**WHAT THE TASK REQUIRES**
Provide nothing except how many lines of the data contain the word "resolution".

(Collected data)
================

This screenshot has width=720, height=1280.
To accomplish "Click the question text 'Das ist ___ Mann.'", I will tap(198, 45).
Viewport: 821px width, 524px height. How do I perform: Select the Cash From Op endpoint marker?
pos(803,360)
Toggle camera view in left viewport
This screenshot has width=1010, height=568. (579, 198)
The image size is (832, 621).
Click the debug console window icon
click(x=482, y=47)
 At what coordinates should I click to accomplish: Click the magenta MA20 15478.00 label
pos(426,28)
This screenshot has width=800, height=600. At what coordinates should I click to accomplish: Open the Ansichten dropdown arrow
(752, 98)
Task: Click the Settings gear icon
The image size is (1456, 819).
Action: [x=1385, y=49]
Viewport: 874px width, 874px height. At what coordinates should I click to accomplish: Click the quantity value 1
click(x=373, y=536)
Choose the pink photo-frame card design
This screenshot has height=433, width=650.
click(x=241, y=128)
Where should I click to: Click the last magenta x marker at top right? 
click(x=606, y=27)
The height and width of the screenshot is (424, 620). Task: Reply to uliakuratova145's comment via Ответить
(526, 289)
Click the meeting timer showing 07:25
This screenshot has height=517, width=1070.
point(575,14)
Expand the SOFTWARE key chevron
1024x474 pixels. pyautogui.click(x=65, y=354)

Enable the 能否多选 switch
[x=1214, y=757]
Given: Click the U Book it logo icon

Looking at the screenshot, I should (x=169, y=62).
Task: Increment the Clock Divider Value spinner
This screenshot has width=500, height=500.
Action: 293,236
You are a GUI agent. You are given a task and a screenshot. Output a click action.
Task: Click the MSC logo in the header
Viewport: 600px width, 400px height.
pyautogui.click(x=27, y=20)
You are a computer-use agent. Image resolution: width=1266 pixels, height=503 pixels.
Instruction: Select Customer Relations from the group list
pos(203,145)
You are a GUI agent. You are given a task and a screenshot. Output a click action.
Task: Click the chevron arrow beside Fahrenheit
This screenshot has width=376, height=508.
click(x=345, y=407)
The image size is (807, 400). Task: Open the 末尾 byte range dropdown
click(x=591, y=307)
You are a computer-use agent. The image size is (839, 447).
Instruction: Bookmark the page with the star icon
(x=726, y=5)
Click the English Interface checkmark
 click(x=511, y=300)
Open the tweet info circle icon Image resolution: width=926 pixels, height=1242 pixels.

================

**WRITTEN ANSWER**
2